Source material -

* * * * * * *

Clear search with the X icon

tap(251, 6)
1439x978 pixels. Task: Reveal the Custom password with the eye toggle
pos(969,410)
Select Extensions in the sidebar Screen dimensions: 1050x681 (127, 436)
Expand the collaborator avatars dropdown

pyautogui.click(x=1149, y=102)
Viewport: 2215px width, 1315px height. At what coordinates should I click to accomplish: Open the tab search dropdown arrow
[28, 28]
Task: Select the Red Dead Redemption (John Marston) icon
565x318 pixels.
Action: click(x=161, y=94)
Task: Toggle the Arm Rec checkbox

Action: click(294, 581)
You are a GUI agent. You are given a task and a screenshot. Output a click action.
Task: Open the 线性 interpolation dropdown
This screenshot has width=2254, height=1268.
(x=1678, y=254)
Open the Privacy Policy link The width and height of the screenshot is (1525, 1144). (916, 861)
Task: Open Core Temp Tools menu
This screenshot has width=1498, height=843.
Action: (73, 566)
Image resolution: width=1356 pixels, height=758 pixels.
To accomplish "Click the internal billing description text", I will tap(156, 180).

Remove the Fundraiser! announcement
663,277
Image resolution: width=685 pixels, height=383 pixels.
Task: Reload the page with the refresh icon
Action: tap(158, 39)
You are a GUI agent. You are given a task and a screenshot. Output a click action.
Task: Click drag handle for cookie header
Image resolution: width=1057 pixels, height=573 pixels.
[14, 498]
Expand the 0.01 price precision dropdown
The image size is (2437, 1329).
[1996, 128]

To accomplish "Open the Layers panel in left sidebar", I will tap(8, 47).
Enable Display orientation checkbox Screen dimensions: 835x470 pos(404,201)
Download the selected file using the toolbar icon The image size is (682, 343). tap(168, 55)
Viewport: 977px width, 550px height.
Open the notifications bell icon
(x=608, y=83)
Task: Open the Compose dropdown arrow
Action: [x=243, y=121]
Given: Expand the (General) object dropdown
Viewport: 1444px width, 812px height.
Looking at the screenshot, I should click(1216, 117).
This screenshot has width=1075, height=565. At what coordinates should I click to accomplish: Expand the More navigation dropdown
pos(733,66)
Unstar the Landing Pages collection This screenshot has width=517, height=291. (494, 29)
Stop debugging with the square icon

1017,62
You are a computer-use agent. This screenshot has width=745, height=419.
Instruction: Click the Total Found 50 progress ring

* * * * * * *

Exercise - Produce an exact copy of all the records.

Response to the exercise -
Clear search with the X icon

tap(251, 6)
1439x978 pixels. Task: Reveal the Custom password with the eye toggle
pos(969,410)
Select Extensions in the sidebar Screen dimensions: 1050x681 (127, 436)
Expand the collaborator avatars dropdown

pyautogui.click(x=1149, y=102)
Viewport: 2215px width, 1315px height. At what coordinates should I click to accomplish: Open the tab search dropdown arrow
[28, 28]
Task: Select the Red Dead Redemption (John Marston) icon
565x318 pixels.
Action: click(x=161, y=94)
Task: Toggle the Arm Rec checkbox

Action: click(294, 581)
You are a GUI agent. You are given a task and a screenshot. Output a click action.
Task: Open the 线性 interpolation dropdown
This screenshot has width=2254, height=1268.
(x=1678, y=254)
Open the Privacy Policy link The width and height of the screenshot is (1525, 1144). (916, 861)
Task: Open Core Temp Tools menu
This screenshot has width=1498, height=843.
Action: (73, 566)
Image resolution: width=1356 pixels, height=758 pixels.
To accomplish "Click the internal billing description text", I will tap(156, 180).

Remove the Fundraiser! announcement
663,277
Image resolution: width=685 pixels, height=383 pixels.
Task: Reload the page with the refresh icon
Action: tap(158, 39)
You are a GUI agent. You are given a task and a screenshot. Output a click action.
Task: Click drag handle for cookie header
Image resolution: width=1057 pixels, height=573 pixels.
[14, 498]
Expand the 0.01 price precision dropdown
The image size is (2437, 1329).
[1996, 128]

To accomplish "Open the Layers panel in left sidebar", I will tap(8, 47).
Enable Display orientation checkbox Screen dimensions: 835x470 pos(404,201)
Download the selected file using the toolbar icon The image size is (682, 343). tap(168, 55)
Viewport: 977px width, 550px height.
Open the notifications bell icon
(x=608, y=83)
Task: Open the Compose dropdown arrow
Action: [x=243, y=121]
Given: Expand the (General) object dropdown
Viewport: 1444px width, 812px height.
Looking at the screenshot, I should click(1216, 117).
This screenshot has width=1075, height=565. At what coordinates should I click to accomplish: Expand the More navigation dropdown
pos(733,66)
Unstar the Landing Pages collection This screenshot has width=517, height=291. (494, 29)
Stop debugging with the square icon

1017,62
You are a computer-use agent. This screenshot has width=745, height=419.
Instruction: Click the Total Found 50 progress ring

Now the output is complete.